Воцарилось долгое молчание. Потом Бэк повернулся к своему собеседнику и заговорил спокойным, добродушным тоном, который появлялся у него в моменты заключения крупнейших сделок, — тоном человека, умеющего смотреть фактам в лицо.
— Баркер, — сказал он, — вы правы! Эта старинная штука — война — вернулась в мир. Она вернулась внезапно и застигла нас врасплох. Первую кровь пролил Адам Вэйн. Но поскольку здравый смысл и математика еще не вовсе полетели к черту, в следующий и, надеюсь, последний раз кровь прольем мы. Когда из земли внезапно начинает бить источник, нужно немедленно изучить его и постараться направить его в свое русло. Баркер! Поскольку источник этот — война, мы должны научиться понимать войну. Я должен научиться разбираться в войне так же спокойно и методично, как я разбираюсь в сукнах. Вы должны научиться разбираться в войне так же спокойно и методично, как вы разбираетесь в политике. Считайтесь с фактами! Я возвращусь к моей первоначальной'1 формуле. При численном перевесе на чьей-либо стороне война не что иное, как математика; должна ею быть, во всяком случае. Вы только что спросили меня, как двести человек могли победить шестьсот. Я отвечу вам. Двести человек могут победить шестьсот человек, когда эти шестьсот ведут себя, как последние идиоты; когда они забывают об условиях, в которых им приходится сражаться; когда они сражаются в болотах, как если бы это были горы; когда они сражаются в лесу, как если бы это была равнина; когда они сражаются на улицах, забывая о назначении улиц,
— А в чем назначение улиц? — спросил Баркер.

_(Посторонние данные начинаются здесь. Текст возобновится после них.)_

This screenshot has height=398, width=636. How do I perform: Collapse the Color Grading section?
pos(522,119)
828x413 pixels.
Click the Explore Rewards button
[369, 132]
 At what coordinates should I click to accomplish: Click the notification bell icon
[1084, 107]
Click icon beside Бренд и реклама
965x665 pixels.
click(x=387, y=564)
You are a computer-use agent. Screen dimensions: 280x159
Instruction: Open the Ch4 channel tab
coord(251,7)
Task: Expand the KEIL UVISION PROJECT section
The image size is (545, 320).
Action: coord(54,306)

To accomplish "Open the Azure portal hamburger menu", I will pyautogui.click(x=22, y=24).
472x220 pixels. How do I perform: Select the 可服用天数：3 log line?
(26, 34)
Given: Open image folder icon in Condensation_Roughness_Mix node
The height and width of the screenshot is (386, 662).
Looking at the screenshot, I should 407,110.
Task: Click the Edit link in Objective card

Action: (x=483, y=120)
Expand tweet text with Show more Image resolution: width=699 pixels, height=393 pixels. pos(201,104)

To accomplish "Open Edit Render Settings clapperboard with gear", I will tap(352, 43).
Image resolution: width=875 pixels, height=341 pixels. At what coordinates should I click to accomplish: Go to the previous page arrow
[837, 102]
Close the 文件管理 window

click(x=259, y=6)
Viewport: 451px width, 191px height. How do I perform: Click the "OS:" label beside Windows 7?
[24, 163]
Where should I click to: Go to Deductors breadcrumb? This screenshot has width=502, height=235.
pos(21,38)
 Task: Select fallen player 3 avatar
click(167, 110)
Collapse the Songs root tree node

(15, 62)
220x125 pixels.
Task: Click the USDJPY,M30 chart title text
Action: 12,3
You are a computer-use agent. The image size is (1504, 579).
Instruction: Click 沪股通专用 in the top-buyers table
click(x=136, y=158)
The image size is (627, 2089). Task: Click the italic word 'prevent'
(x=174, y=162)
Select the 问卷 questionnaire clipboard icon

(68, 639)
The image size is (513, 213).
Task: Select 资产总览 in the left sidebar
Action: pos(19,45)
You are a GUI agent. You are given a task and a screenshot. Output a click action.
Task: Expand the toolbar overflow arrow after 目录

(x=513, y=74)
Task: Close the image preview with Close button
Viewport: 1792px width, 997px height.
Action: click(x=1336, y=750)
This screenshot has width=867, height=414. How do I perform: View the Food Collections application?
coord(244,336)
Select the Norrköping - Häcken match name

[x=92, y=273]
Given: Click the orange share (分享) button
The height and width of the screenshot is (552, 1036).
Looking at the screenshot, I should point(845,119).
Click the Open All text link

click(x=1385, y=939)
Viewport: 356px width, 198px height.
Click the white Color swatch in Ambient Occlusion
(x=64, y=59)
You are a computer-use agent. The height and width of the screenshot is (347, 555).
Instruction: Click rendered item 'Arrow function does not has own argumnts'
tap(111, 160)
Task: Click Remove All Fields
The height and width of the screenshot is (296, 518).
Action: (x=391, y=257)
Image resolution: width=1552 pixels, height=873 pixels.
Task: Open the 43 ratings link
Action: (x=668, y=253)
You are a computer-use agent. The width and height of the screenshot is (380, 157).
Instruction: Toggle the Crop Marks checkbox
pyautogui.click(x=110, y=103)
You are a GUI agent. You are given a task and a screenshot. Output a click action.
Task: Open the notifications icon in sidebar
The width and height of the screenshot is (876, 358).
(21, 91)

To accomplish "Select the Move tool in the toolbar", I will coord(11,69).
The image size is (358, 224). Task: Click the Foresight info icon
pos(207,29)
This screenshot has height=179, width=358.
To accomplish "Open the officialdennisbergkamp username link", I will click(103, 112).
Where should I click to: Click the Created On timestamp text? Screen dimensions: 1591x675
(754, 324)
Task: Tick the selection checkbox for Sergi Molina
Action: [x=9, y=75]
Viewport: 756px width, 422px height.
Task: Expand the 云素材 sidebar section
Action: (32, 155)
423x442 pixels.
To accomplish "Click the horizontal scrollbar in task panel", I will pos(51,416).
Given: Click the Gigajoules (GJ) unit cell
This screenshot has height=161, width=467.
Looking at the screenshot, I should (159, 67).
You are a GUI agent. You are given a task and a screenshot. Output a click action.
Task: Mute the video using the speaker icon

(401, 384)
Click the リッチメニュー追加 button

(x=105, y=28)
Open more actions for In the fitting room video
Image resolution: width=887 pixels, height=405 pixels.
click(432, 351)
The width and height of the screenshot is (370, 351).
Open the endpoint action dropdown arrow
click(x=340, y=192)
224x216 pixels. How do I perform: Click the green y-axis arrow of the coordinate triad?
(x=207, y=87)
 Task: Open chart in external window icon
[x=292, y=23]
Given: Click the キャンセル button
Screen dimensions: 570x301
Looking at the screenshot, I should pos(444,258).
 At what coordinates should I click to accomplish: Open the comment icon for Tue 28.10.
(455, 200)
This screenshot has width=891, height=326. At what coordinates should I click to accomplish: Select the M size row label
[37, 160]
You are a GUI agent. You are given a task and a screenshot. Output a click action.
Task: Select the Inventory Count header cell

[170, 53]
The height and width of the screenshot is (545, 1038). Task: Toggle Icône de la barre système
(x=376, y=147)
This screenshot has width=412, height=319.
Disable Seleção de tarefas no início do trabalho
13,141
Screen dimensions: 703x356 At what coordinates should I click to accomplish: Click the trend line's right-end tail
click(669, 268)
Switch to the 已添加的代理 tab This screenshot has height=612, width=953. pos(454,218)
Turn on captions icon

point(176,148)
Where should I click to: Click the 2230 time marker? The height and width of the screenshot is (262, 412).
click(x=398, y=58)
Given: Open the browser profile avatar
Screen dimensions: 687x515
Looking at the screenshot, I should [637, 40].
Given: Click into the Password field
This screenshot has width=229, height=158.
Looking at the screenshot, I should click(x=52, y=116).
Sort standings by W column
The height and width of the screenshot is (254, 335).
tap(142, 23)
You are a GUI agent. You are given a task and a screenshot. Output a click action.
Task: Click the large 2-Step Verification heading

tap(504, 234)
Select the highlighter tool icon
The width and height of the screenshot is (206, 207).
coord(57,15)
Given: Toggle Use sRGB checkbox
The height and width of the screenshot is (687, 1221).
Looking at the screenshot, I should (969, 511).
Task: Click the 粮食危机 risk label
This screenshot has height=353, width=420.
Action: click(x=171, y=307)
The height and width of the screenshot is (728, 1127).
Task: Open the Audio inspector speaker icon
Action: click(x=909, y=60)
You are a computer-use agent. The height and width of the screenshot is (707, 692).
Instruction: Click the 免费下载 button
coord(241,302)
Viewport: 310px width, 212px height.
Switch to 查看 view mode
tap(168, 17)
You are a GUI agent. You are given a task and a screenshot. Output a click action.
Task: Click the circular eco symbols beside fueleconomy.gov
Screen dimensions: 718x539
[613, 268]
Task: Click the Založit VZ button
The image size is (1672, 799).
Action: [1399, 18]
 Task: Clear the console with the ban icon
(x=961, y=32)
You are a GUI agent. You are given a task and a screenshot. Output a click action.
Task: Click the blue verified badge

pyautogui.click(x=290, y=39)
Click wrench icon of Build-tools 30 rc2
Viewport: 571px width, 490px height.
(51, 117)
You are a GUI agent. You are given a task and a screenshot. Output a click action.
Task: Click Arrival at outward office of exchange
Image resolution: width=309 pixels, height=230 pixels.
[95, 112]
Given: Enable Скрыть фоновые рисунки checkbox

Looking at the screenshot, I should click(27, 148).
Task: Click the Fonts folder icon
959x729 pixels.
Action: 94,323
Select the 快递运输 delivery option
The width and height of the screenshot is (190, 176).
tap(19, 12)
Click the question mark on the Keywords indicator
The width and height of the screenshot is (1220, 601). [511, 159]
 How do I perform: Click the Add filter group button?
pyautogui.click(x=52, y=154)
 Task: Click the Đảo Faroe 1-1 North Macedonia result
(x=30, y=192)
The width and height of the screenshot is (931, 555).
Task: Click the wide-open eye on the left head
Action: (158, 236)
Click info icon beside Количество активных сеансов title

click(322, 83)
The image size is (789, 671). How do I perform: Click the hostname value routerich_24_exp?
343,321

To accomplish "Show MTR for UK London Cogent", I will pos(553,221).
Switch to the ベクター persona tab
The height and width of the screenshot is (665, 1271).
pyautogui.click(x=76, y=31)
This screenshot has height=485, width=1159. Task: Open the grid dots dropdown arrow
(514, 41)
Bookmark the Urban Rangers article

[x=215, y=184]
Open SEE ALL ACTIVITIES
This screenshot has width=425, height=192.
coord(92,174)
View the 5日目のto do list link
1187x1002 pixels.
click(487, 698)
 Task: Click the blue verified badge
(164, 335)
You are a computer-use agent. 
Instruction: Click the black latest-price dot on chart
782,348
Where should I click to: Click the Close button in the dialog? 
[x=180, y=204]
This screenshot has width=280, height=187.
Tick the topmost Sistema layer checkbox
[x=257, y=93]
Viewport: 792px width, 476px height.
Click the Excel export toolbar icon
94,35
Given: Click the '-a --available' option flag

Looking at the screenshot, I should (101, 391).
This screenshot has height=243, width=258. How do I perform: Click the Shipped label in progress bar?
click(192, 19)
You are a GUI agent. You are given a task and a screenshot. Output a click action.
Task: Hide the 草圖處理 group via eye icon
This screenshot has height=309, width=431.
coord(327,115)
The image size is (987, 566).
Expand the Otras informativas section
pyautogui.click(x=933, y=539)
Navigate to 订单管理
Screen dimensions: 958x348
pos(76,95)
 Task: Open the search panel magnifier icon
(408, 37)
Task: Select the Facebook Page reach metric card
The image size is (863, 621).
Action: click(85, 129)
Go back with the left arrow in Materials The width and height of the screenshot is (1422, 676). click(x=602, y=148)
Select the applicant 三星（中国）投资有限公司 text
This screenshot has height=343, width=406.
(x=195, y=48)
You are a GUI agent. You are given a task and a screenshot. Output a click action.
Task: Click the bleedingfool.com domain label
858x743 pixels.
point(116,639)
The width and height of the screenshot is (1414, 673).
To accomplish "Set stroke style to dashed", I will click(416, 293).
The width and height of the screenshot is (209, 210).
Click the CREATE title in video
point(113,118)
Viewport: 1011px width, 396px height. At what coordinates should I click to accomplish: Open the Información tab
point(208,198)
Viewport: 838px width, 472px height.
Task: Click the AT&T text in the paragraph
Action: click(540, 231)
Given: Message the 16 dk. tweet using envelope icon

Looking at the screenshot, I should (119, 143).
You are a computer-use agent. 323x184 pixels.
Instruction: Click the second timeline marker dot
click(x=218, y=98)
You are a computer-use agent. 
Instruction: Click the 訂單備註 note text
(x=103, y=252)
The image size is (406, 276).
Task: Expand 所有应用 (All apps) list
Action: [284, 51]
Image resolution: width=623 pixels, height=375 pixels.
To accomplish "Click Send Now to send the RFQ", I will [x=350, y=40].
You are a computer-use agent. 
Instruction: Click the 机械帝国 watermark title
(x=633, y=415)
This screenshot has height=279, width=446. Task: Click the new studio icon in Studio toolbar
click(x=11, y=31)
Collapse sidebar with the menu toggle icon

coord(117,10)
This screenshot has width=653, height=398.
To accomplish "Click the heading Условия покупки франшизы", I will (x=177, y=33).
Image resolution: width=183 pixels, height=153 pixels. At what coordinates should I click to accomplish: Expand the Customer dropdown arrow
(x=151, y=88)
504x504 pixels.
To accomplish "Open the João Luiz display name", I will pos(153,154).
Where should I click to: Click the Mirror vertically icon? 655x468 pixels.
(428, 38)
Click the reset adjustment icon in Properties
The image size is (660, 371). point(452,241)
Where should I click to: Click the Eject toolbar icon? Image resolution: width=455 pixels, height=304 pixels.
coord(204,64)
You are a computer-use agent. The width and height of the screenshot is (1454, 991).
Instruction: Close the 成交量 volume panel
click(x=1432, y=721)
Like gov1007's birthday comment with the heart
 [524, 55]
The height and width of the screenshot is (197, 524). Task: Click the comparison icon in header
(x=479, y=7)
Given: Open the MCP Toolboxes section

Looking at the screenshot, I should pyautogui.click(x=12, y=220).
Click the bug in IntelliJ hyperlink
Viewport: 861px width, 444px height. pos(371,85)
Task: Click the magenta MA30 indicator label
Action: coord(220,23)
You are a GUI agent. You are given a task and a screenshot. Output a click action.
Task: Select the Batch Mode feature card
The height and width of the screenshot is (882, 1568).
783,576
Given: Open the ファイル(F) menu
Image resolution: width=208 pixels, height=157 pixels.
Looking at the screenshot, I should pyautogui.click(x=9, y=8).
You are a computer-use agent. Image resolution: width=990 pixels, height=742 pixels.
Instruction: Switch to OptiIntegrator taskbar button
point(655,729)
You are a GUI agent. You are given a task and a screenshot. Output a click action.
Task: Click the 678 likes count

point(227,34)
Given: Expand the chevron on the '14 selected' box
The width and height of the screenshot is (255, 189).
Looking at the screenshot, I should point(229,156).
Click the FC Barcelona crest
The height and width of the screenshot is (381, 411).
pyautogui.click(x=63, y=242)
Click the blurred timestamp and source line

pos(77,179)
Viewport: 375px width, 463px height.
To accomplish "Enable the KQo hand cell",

— В чем назначение улицы? — в бешенстве крикнул Бэк, — Да разве же это не ясно? Что может быть проще и яснее стратегии? Назначение улицы — вести из одного места в другое; вследствие этого все улицы соединены одна с другой; вследствие этого уличные бои весьма своеобразная вещь. Вы двигались по этому лабиринту улиц так, словно вы шли по открытой равнине, где ничто не могло укрыться от вашего взора. А на самом деле вы находились внутри крепости. Улицы упирались в вас, улицы убегали от вас, улицы бросались на вас — и все они были в руках неприятеля. Знаете, что такое Портобелло-роуд? Портобелло-роуд была единственной улицей на вашем пути, на которую выходят два переулка, расположенных прямо друг против друга. Вэйн поместил своих людей в глубине этих двух переулков и, по мере прохождения вашего отряда, резал его на части, как червяка. А вы догадываетесь, что могло спасти вас?